*PROMPT*.
Wherever the word "agent" appears in the entries, copy the whole line.

*RECORDS PROVIDED*.
————

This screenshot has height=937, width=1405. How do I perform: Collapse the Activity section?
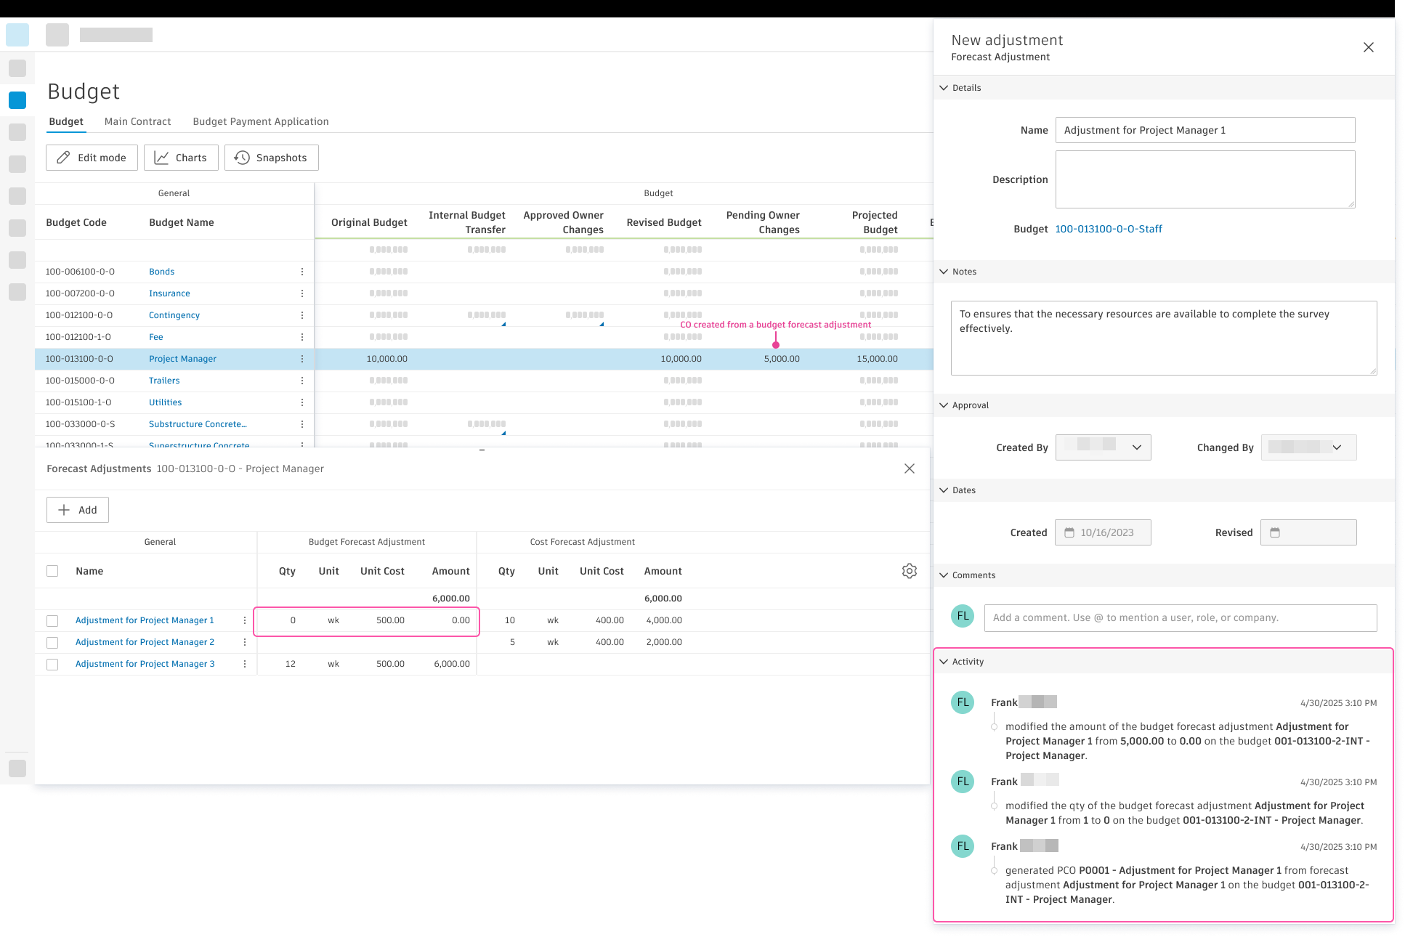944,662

————

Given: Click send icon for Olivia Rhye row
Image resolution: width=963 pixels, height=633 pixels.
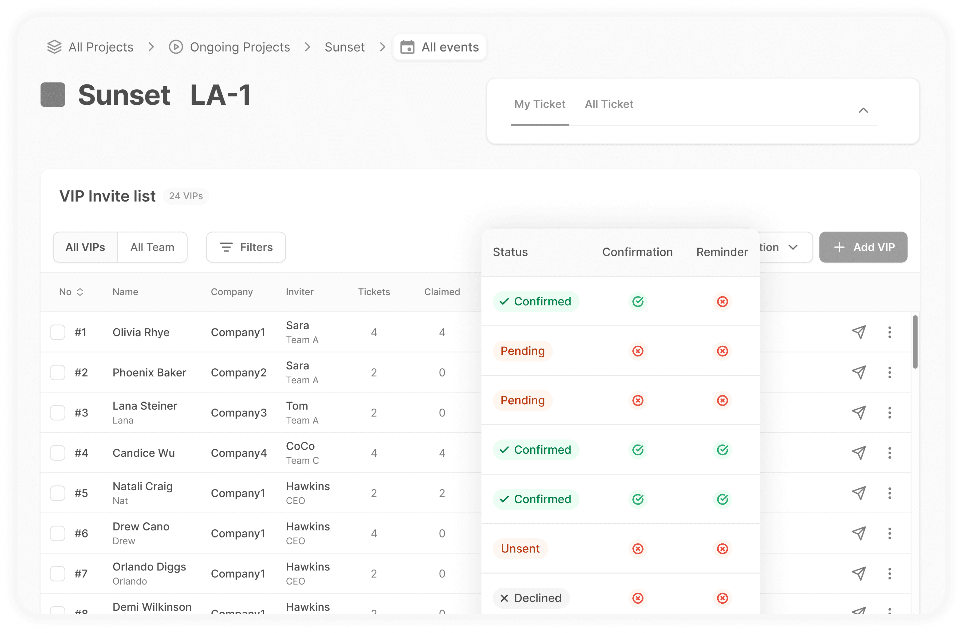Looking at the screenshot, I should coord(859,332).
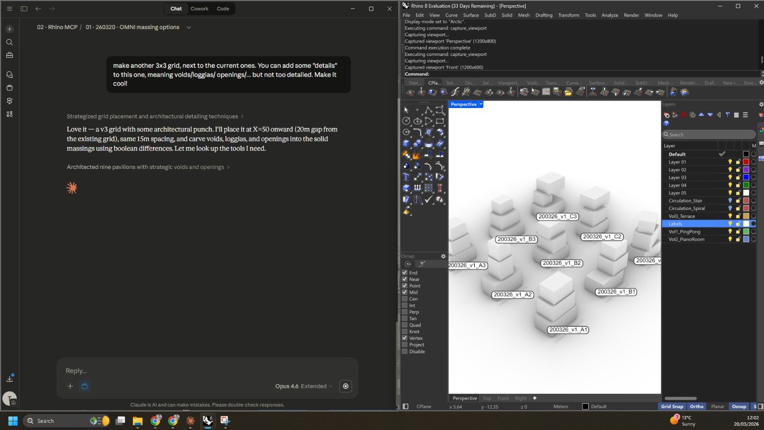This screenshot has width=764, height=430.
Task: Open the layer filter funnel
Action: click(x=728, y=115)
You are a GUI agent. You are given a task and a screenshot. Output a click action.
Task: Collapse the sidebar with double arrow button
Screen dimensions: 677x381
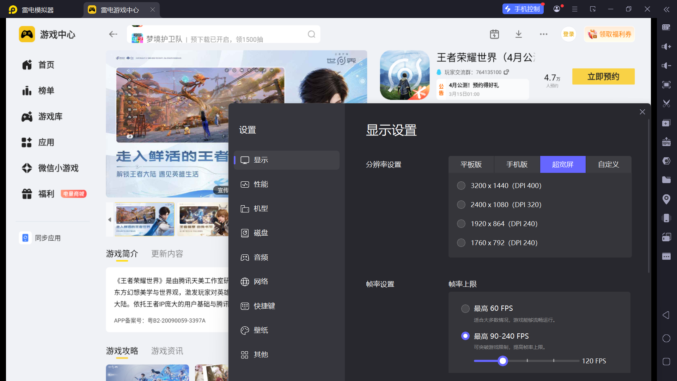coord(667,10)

————

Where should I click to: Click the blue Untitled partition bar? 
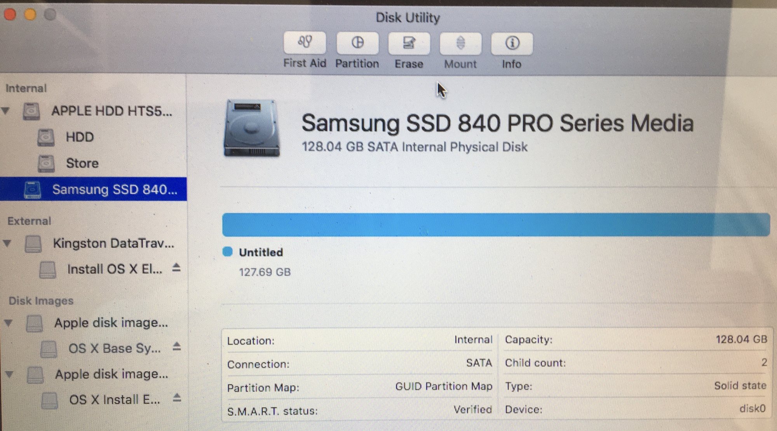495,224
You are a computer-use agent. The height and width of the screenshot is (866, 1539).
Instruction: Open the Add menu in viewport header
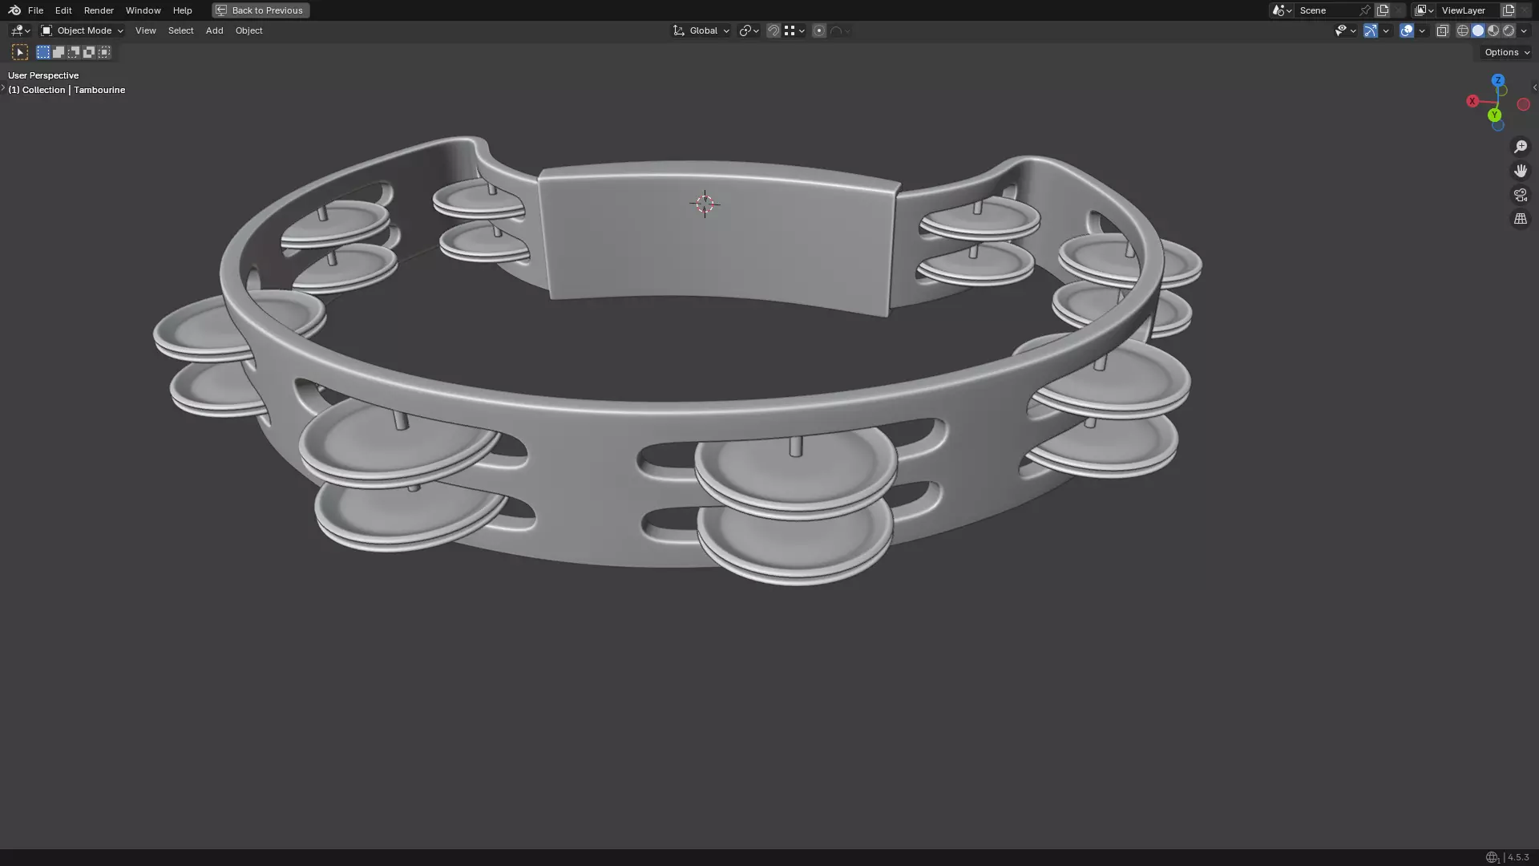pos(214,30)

————

*TASK OUTPUT*.
You are a GUI agent. You are given a task and a screenshot. Output a click action.
You are a computer-use agent. The height and width of the screenshot is (866, 1539).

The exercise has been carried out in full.